# How we read each market

This is the rulebook behind the report *What US regulation would mean for prediction markets*. It explains the test we applied to every active geopolitics market on Polymarket and the seven rulings we used for the recurring hard cases. This is a reading of the proposed rule. It is not legal advice.

**The test**

The CFTC's proposed rule lets the Commission restrict event contracts that involve an enumerated activity, and for geopolitics that means war, terrorism, or assassination, when those contracts are contrary to the public interest. We read each market on two questions.

The first question is scope. Does the event that makes the market pay out involve war, terrorism, or assassination? We answer it three ways.

- Outside the rule. The market settles on a measurement or a lawful act, such as a price, a vote, a signed treaty, a court ruling, or an official action.
- Direct act. The market settles on an act of war, terrorism, or assassination itself.
- Reachable by pathway. The market settles on a neutral outcome that could be reached through war, terrorism, or assassination, and the terms do not rule that route out.

The second question, asked only for markets that are within the rule, is public interest. This is where we weigh whether an in-scope market carries enough forecasting or hedging value to survive review, and it is what produces the highest-risk label.

We read every market twice, once under a narrow reading and once under a broad reading, and we report a band rather than a single number, because the rule is a proposal and its boundary can still move. A narrow reading catches fewer markets, so more stay listable. A broad reading catches more, so fewer do.

The single most important idea is this. We read the settlement-determining occurrence, the event that actually makes the contract pay out, taken from the resolution text rather than the title. A market on an oil-shipping count reads differently from a market on a missile strike, even when both concern the same conflict.

**The seven rulings**

These handle the recurring hard cases. Each was decided once and applied the same way to every market that fit it.

1. A leader leaving office. Outside the rule under the narrow reading, reachable by pathway under the broad reading, because assassination is one way a leadership change can happen. A market whose terms exclude violent removal moves outside the rule.
2. A ceasefire or peace deal. Outside under the narrow reading, reachable by pathway under the broad reading, because the settlement is a signed agreement whose subject is the end of fighting. Pledges, normalization, recognition, trade, and disarmament agreements stay outside the rule under both readings, because an act of war cannot itself trigger a signature.
3. A country closing its own airspace. Outside the rule, because the settlement is a civil-aviation decision, unless the terms define the closure by reference to a strike.
4. Control of territory. Treated as a control-status market, outside under the narrow reading and reachable by pathway under the broad reading, and usually rewritable. It counts as a direct act only when the terms require a military operation as the event that settles it.
5. Sovereignty, annexation, or joining another country. Outside the rule by default, because the settlement is a legal or political act, unless the terms require taking the territory by force.
6. Possession of a facility or stockpile. Treated as a control-status market and usually rewritable through handover, transfer, or custody terms. It counts as a direct act only when the terms require seizure or a military operation.
7. Forces entering territory. A direct act by default, because a force crossing into contested or enemy territory is itself a belligerent movement, unless the terms describe a consensual deployment, peacekeeping, or basing.

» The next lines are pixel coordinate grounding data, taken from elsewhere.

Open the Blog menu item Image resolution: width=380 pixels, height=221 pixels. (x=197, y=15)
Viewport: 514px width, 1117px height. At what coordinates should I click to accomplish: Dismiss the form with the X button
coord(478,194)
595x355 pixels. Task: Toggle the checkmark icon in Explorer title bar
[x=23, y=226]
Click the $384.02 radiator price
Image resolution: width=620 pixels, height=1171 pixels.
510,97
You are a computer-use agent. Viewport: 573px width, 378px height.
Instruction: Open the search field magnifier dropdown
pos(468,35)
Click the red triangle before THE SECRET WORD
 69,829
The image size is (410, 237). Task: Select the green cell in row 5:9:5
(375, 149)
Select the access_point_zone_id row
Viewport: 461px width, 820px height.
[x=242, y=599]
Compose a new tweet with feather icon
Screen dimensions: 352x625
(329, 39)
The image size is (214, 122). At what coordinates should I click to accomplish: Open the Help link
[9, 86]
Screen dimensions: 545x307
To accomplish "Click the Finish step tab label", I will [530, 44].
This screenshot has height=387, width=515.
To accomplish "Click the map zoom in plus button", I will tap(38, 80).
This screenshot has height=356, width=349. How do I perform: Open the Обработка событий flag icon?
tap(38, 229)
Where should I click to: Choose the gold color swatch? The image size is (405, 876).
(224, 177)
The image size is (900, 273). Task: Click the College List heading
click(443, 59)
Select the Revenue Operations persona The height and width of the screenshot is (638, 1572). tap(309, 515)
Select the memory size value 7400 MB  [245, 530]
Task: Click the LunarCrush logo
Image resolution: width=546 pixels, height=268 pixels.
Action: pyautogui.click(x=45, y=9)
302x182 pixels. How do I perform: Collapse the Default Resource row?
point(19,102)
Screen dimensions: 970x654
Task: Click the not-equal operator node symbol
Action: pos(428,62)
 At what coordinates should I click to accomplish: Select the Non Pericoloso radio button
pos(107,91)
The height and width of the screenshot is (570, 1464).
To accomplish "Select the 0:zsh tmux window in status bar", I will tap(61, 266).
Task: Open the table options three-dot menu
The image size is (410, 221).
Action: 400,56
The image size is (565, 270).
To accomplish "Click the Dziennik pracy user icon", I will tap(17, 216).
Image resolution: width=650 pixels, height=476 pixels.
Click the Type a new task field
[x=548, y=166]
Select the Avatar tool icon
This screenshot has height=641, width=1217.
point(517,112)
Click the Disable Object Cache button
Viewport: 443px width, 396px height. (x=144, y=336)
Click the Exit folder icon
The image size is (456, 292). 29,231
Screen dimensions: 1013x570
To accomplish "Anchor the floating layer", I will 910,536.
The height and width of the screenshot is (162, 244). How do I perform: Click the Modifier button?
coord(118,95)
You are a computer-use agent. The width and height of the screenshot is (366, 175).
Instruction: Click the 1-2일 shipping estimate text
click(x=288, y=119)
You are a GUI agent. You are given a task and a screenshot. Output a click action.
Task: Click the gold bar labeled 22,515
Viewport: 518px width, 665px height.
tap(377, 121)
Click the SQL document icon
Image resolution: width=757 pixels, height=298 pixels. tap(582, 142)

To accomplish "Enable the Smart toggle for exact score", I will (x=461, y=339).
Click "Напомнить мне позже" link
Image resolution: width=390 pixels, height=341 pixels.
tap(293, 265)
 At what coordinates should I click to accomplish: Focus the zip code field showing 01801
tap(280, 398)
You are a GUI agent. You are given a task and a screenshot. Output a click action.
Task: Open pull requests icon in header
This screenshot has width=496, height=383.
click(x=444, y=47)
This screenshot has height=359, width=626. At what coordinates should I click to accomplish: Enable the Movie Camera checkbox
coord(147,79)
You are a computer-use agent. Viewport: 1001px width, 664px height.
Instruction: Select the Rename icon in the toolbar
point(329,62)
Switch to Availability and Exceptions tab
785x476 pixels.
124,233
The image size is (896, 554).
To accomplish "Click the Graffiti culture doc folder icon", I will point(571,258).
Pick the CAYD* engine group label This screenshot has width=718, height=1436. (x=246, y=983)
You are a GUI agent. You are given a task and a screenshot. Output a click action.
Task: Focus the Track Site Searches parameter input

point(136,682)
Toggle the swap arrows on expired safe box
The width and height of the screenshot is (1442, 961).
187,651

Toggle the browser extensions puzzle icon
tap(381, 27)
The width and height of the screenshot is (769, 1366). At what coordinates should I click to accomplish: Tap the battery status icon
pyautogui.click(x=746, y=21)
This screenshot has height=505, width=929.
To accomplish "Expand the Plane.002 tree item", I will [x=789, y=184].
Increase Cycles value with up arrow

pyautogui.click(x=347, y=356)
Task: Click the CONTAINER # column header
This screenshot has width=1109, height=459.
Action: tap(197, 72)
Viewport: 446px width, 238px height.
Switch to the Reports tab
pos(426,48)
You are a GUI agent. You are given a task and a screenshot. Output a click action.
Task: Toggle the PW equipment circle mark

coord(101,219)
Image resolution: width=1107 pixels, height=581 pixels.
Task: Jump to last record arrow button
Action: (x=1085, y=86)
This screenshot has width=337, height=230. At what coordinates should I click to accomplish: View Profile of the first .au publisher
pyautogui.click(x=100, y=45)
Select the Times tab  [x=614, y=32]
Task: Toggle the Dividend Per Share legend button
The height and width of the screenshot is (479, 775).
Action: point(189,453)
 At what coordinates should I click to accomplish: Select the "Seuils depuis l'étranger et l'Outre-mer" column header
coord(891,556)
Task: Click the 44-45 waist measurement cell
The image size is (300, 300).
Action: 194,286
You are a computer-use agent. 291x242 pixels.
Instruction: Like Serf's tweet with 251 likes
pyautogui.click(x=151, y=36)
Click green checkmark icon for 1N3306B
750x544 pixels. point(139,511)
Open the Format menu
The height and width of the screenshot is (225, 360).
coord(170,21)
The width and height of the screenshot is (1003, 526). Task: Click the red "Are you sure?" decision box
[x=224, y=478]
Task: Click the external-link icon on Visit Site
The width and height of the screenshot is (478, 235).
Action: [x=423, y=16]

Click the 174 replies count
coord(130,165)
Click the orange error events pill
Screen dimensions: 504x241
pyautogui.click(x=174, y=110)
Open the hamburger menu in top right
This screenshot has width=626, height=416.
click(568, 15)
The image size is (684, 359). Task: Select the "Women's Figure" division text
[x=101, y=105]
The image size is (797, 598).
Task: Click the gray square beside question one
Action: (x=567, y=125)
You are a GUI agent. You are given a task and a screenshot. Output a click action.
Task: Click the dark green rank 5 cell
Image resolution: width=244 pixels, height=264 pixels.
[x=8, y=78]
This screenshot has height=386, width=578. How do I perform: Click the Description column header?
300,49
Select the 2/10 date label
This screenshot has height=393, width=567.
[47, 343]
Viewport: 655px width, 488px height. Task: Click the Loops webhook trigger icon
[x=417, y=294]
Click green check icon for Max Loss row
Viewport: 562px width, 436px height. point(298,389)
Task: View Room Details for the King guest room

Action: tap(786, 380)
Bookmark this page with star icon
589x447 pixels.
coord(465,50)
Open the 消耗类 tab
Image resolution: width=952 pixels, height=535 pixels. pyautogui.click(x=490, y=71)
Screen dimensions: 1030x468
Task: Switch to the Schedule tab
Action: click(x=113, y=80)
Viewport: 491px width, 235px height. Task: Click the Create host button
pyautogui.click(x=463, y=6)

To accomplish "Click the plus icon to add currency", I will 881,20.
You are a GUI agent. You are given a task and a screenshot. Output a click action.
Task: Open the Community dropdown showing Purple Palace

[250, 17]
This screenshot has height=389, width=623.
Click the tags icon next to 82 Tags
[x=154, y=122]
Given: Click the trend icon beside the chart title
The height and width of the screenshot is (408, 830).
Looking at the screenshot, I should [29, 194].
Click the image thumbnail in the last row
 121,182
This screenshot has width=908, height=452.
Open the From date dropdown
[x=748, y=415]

**A model clause venues could use**

Most markets that are reachable by pathway can be brought outside the rule with terms that name the qualifying outcomes and rule out the violent route.

> This market resolves yes only if the outcome occurs by reason of one or more of the following: electoral defeat, resignation, constitutional removal, legislative or regulatory action, final court judgment, negotiated agreement, official administrative act, or natural death. It resolves no if the outcome occurs through any other means. For the avoidance of doubt, an outcome arising from assassination, terrorism, war, or other belligerent or organized violent activity will not cause this market to resolve yes.

**How to read the figures**

Every figure is reported by market count and by trading volume, and as a narrow-to-broad band. Being within the rule's reach is not the same as being barred. The scope figures measure how much would face review, while the highest-risk figure is the smaller share a venue might actually lose.

The companion files are the full dataset of all 879 markets and a short note on how we checked the work.